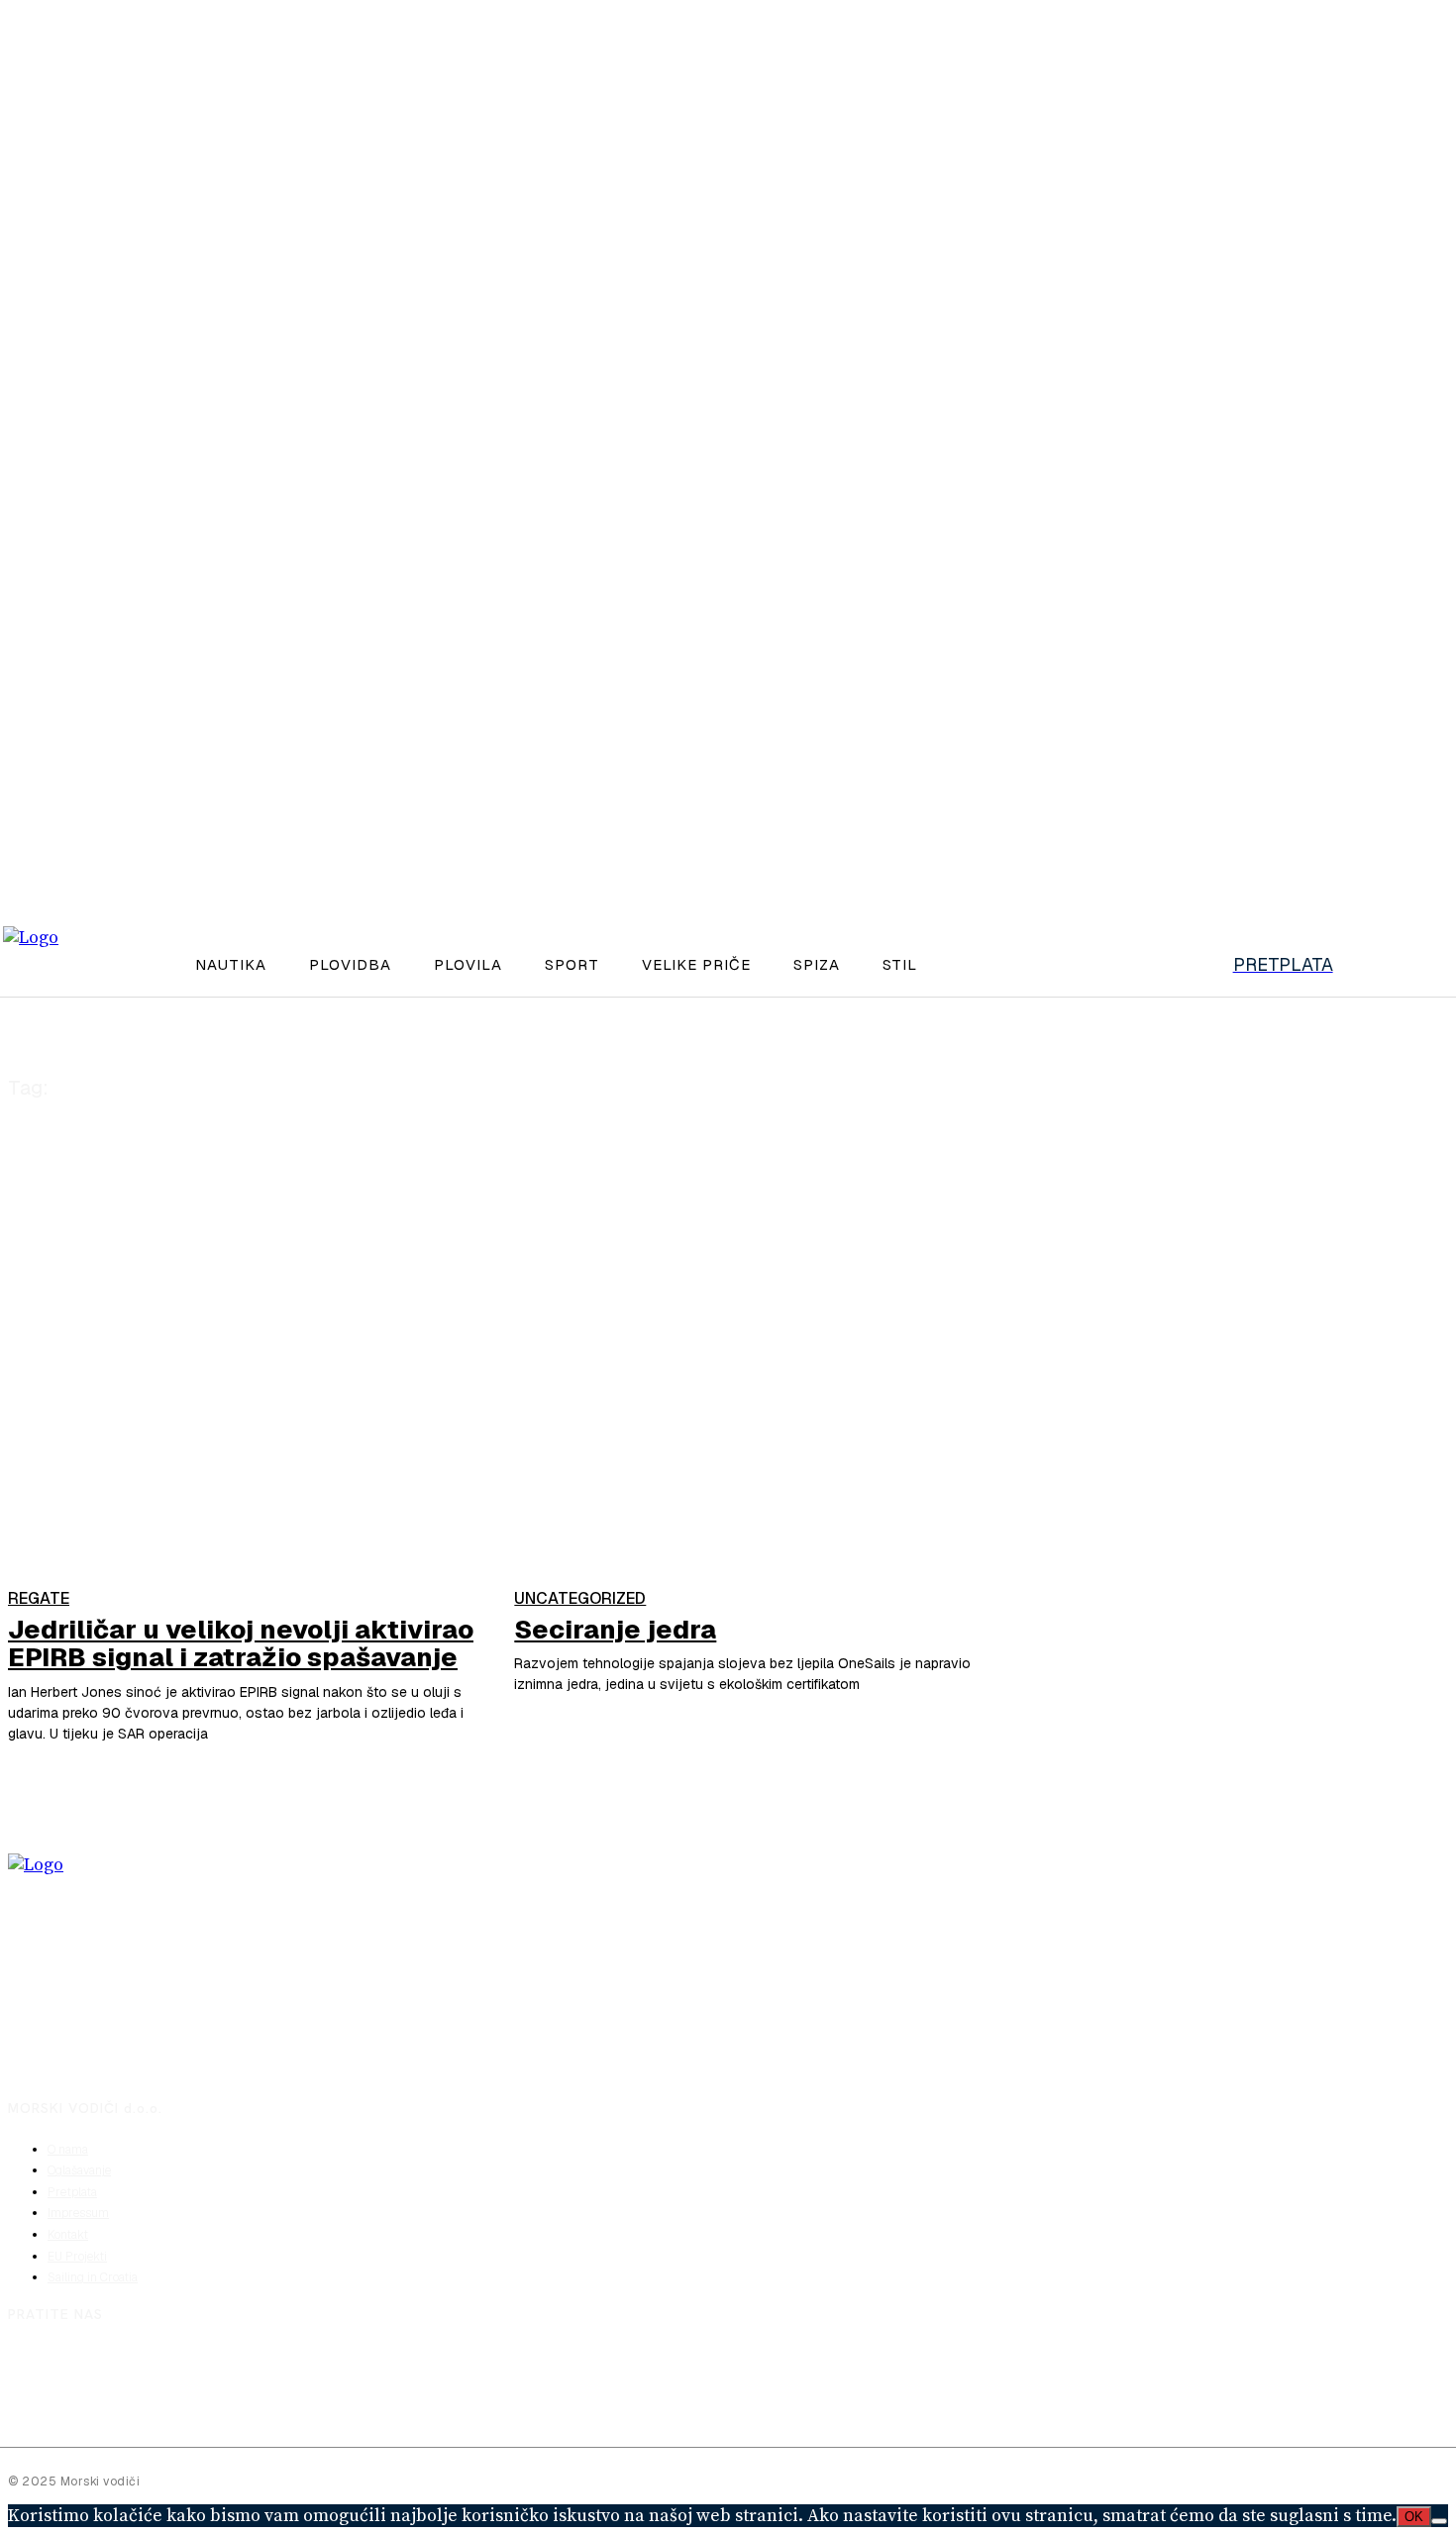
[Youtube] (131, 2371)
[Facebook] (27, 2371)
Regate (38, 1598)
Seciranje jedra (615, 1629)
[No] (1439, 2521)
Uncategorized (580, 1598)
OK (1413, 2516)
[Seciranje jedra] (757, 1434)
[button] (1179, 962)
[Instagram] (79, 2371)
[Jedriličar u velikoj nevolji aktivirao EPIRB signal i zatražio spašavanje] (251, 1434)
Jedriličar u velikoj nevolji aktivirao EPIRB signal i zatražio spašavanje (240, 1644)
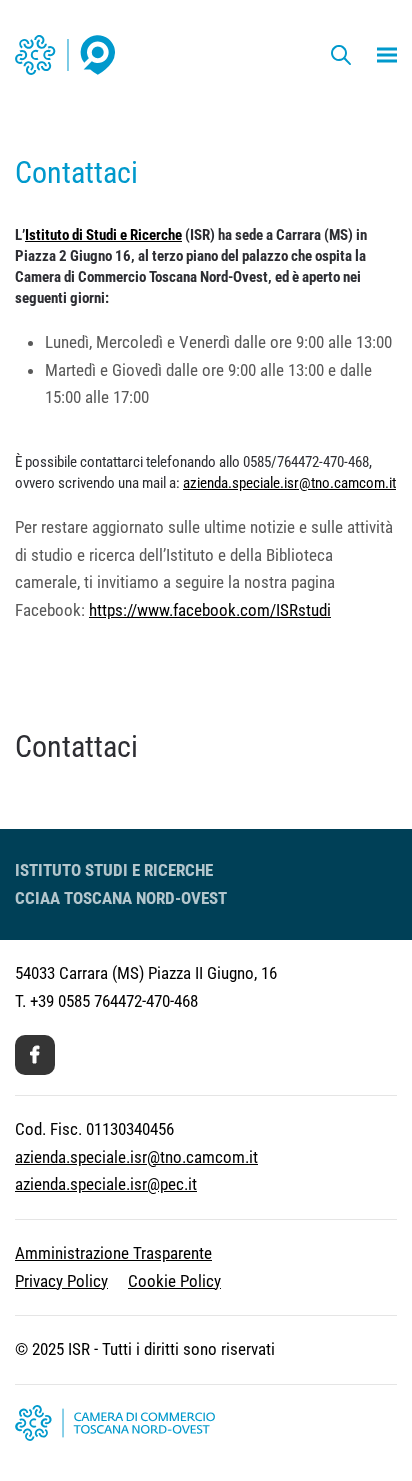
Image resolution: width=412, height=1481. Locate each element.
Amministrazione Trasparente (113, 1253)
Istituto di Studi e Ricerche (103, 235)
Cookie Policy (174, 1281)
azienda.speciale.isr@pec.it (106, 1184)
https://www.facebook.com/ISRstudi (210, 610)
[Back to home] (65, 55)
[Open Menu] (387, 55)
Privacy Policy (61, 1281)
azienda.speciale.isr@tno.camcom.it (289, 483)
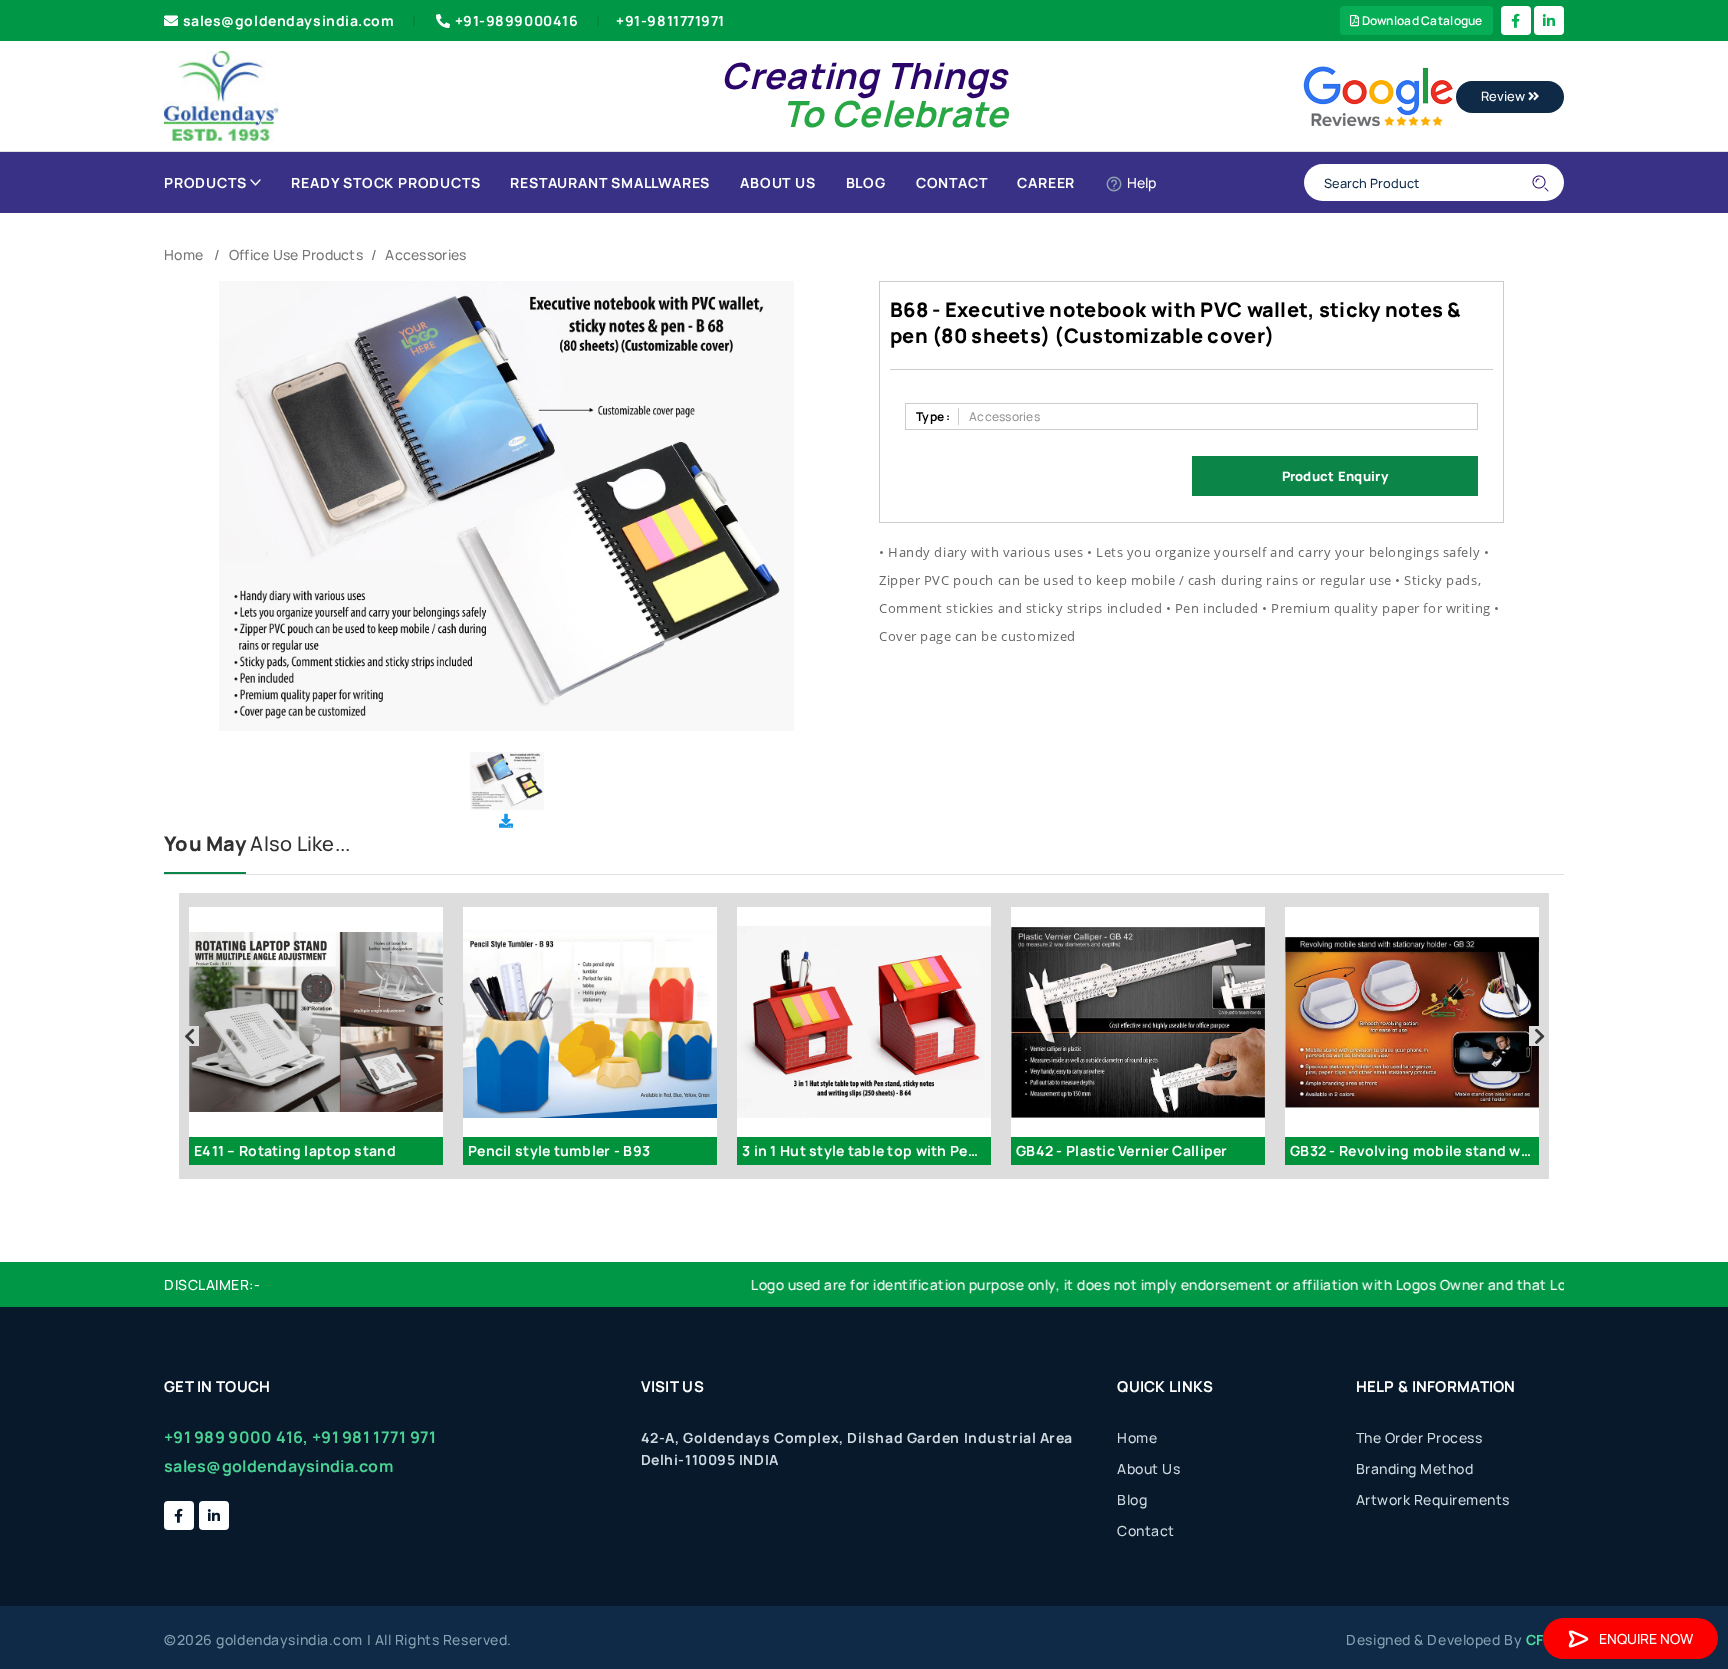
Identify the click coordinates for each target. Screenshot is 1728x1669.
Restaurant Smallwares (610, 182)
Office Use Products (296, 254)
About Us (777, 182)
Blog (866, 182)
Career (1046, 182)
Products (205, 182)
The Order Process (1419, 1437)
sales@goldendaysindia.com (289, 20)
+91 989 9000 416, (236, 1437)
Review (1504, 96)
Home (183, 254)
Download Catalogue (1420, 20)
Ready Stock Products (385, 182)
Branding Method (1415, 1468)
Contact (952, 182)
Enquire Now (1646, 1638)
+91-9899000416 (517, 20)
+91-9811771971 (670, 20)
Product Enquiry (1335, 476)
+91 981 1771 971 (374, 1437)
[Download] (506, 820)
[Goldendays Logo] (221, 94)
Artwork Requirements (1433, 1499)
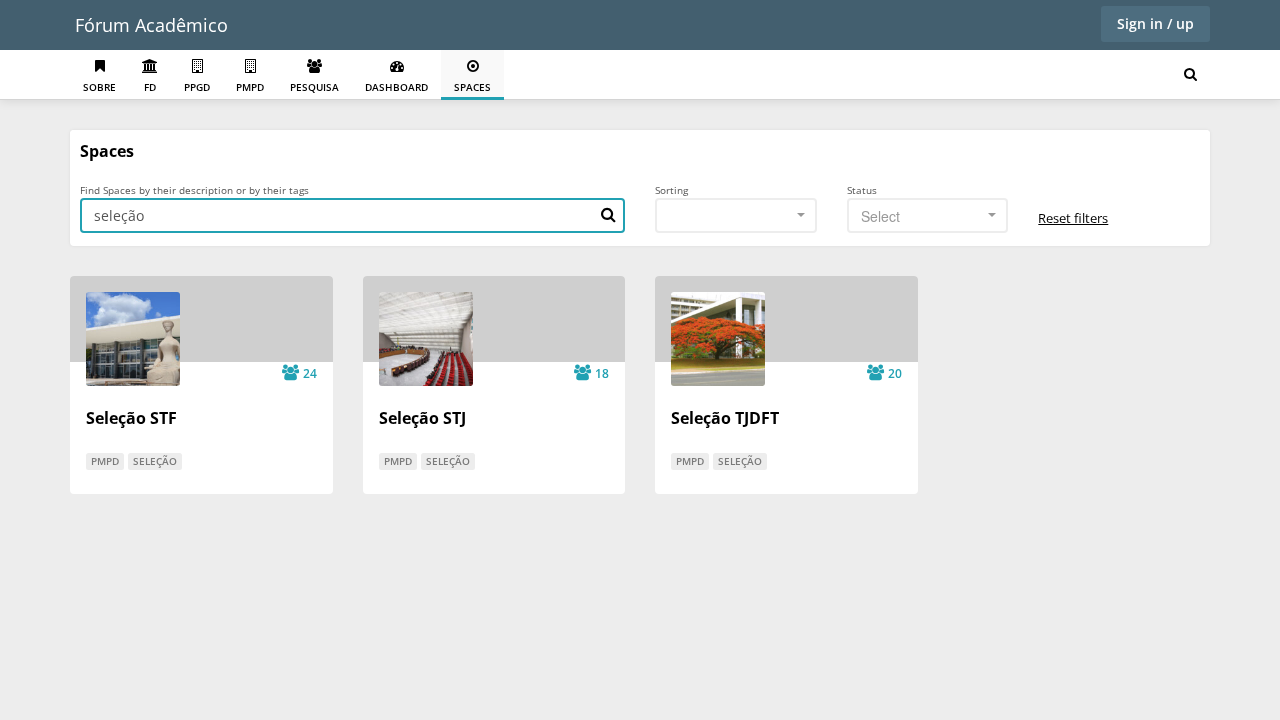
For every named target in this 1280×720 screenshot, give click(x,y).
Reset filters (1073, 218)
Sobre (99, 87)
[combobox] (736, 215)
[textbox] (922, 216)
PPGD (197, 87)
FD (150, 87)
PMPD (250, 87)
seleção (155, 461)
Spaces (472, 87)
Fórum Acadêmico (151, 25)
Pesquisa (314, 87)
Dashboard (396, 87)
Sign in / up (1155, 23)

### Work to be completed
Among the records above, locate the line containing "[Jedriličar u velikoj" and the line containing "Ready Stock Products (385, 182)", then transcribe exactly the lines starting at the first and ending at the second, with no pictures.

### Completed task
[Jedriličar u velikoj nevolji aktivirao EPIRB signal i zatražio spašavanje] (251, 1434)
Jedriličar u velikoj nevolji aktivirao EPIRB signal i zatražio spašavanje (240, 1644)
Image resolution: width=412, height=1481. Locate each element.
Amministrazione Trasparente (113, 1253)
Istituto di Studi e Ricerche (103, 235)
Cookie Policy (174, 1281)
azienda.speciale.isr@pec.it (106, 1184)
https://www.facebook.com/ISRstudi (210, 610)
[Back to home] (65, 55)
[Open Menu] (387, 55)
Privacy Policy (61, 1281)
azienda.speciale.isr@tno.camcom.it (289, 483)
Identify the click coordinates for each target. Screenshot is 1728x1669.
Restaurant Smallwares (610, 182)
Office Use Products (296, 254)
About Us (777, 182)
Blog (866, 182)
Career (1046, 182)
Products (205, 182)
The Order Process (1419, 1437)
sales@goldendaysindia.com (289, 20)
+91 989 9000 416, (236, 1437)
Review (1504, 96)
Home (183, 254)
Download Catalogue (1420, 20)
Ready Stock Products (385, 182)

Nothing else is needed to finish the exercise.